*TASK BRIEF*
The line containing "Task: Select Freon - 11 - 21 C liquid" and every line after it through the end of the records: return those exactly, and nothing more.

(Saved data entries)
----------

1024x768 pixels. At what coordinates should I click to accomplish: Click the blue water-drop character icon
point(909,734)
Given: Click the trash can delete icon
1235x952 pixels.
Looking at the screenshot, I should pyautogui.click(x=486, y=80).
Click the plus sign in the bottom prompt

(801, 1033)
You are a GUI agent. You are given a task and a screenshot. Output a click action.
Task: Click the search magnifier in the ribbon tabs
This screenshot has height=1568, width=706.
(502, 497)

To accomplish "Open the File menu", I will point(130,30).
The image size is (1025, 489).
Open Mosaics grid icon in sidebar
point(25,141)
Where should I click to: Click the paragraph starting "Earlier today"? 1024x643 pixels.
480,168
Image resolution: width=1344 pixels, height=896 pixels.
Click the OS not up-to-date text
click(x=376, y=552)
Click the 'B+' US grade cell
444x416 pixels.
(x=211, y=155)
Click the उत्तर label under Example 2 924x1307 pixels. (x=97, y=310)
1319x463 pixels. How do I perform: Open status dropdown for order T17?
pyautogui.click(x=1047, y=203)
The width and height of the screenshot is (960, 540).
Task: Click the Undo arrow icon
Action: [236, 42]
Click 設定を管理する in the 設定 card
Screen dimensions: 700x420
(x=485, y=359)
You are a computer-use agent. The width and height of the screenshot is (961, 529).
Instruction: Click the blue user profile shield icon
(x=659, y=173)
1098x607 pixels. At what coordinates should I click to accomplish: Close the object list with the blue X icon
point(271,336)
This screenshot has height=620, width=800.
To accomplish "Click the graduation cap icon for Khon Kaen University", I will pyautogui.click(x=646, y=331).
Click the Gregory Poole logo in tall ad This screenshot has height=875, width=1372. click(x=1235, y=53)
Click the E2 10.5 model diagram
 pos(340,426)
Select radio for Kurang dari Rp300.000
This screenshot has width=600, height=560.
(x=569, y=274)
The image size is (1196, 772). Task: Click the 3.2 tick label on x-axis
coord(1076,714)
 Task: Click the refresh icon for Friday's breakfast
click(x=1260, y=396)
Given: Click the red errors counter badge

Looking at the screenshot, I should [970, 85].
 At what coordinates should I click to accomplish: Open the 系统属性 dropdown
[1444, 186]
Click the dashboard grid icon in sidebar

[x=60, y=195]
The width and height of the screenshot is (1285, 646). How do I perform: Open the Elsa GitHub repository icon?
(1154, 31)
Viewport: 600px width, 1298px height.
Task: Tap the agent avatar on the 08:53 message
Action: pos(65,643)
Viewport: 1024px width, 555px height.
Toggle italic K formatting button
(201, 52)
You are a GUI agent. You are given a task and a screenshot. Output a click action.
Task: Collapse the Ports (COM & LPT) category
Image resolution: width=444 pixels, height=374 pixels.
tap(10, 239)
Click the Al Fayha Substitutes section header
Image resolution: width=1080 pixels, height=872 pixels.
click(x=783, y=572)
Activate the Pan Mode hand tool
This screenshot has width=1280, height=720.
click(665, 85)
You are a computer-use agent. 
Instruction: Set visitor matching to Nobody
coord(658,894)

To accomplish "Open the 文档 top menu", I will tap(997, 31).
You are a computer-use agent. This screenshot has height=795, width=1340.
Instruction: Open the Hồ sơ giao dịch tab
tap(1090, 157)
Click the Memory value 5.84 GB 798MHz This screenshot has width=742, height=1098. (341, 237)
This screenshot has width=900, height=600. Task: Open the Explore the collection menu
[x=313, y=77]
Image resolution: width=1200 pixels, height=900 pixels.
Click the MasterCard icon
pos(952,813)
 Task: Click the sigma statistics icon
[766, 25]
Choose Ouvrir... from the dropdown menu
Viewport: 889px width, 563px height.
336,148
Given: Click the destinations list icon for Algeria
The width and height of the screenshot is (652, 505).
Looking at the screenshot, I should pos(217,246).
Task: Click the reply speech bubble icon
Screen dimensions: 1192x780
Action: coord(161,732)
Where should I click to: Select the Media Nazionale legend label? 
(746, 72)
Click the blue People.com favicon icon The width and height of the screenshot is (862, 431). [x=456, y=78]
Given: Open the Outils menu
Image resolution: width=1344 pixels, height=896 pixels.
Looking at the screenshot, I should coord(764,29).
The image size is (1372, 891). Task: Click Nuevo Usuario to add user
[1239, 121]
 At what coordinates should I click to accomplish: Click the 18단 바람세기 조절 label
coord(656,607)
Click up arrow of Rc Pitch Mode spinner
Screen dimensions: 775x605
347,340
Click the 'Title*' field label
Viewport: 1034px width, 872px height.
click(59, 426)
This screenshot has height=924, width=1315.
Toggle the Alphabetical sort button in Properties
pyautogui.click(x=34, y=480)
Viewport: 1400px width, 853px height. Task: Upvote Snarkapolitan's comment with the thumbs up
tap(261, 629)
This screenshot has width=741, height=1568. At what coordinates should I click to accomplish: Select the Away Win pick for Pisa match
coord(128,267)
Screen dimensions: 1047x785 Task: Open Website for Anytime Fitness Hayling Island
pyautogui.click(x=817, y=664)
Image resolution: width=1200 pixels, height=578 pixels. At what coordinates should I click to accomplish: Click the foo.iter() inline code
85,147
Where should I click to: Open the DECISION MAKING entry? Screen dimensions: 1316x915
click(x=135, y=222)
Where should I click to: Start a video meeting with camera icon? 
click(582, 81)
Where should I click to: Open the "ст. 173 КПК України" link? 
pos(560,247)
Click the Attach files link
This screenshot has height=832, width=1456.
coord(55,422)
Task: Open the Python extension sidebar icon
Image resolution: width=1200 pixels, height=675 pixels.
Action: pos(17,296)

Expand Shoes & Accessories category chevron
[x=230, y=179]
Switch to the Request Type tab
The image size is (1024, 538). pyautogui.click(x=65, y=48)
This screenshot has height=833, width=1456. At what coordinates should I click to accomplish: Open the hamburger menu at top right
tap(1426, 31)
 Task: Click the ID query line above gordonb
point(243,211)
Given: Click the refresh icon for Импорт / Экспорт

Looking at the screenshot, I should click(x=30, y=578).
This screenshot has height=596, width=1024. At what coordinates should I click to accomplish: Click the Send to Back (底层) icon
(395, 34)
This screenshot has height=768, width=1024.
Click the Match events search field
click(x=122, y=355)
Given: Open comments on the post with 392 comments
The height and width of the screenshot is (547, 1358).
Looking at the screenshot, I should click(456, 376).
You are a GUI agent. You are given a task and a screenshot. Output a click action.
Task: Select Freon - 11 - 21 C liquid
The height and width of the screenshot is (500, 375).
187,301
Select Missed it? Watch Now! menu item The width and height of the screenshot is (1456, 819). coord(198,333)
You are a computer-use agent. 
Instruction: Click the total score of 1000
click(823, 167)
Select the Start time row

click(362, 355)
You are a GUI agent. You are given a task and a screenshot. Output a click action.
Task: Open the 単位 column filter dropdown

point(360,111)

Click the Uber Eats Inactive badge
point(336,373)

----------

*YOUR SOLUTION*
Task: Select Freon - 11 - 21 C liquid
The height and width of the screenshot is (500, 375).
187,301
Select Missed it? Watch Now! menu item The width and height of the screenshot is (1456, 819). coord(198,333)
You are a computer-use agent. 
Instruction: Click the total score of 1000
click(823, 167)
Select the Start time row

click(362, 355)
You are a GUI agent. You are given a task and a screenshot. Output a click action.
Task: Open the 単位 column filter dropdown

point(360,111)

Click the Uber Eats Inactive badge
point(336,373)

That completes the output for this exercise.